* Task: The expected answer holds every line from the first line of the data below through the line containing "[TikTok] (173, 2509)", exactly as written, and no other line.

* Data for analysis:

------------------------------------

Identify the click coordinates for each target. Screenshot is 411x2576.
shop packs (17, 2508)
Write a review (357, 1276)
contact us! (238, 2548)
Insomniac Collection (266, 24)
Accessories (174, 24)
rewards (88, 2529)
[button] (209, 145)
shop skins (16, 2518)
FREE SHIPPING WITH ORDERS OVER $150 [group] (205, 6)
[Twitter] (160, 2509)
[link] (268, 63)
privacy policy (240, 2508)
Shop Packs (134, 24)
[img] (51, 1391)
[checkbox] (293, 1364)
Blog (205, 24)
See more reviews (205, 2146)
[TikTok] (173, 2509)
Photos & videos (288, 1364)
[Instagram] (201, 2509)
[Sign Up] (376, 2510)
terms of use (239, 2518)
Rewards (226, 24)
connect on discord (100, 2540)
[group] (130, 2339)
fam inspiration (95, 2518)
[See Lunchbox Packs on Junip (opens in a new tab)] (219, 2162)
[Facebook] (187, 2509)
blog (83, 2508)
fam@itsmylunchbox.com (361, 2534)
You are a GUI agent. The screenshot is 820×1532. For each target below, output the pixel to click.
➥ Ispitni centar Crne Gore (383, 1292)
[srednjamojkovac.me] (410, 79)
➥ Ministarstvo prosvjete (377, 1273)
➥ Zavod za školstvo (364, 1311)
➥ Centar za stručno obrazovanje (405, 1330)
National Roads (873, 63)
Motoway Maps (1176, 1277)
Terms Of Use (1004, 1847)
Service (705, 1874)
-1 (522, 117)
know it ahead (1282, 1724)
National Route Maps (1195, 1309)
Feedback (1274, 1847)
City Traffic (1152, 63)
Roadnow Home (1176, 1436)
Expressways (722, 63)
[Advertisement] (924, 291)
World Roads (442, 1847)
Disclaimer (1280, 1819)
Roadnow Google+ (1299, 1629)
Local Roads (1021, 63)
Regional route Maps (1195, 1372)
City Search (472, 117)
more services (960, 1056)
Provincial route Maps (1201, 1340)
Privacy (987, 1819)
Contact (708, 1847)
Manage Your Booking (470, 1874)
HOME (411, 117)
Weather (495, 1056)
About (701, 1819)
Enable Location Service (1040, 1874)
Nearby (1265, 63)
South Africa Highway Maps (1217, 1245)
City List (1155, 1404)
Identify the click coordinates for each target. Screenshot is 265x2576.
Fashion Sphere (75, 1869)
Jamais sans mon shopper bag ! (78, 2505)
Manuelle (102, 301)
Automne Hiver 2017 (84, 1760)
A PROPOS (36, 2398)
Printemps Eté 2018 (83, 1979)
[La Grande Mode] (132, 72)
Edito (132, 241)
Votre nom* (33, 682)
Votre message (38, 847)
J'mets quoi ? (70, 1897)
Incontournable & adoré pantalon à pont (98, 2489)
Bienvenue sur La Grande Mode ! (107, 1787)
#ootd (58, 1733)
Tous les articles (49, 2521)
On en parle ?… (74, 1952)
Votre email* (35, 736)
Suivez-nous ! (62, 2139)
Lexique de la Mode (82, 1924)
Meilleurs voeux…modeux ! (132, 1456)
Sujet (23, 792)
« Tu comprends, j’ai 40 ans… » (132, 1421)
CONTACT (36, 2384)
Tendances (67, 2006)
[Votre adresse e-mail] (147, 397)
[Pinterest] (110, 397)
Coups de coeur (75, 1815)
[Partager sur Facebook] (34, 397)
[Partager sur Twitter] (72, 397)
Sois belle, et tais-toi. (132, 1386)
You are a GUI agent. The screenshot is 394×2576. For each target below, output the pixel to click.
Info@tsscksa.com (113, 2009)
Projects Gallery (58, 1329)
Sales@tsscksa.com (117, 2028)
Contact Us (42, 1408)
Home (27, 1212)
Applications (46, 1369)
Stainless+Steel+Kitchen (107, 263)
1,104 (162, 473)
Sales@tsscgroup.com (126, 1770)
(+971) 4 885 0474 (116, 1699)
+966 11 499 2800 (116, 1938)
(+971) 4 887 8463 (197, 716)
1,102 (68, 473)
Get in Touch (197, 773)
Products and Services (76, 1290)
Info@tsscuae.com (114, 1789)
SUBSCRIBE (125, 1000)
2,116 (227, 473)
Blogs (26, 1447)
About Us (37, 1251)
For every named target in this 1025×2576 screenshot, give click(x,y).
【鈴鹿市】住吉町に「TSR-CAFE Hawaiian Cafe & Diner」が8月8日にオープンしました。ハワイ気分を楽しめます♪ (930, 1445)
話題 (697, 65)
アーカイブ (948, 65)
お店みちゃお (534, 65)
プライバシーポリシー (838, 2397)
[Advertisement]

------------------------------------

* Result:
Identify the click coordinates for each target. Screenshot is 411x2576.
shop packs (17, 2508)
Write a review (357, 1276)
contact us! (238, 2548)
Insomniac Collection (266, 24)
Accessories (174, 24)
rewards (88, 2529)
[button] (209, 145)
shop skins (16, 2518)
FREE SHIPPING WITH ORDERS OVER $150 [group] (205, 6)
[Twitter] (160, 2509)
[link] (268, 63)
privacy policy (240, 2508)
Shop Packs (134, 24)
[img] (51, 1391)
[checkbox] (293, 1364)
Blog (205, 24)
See more reviews (205, 2146)
[TikTok] (173, 2509)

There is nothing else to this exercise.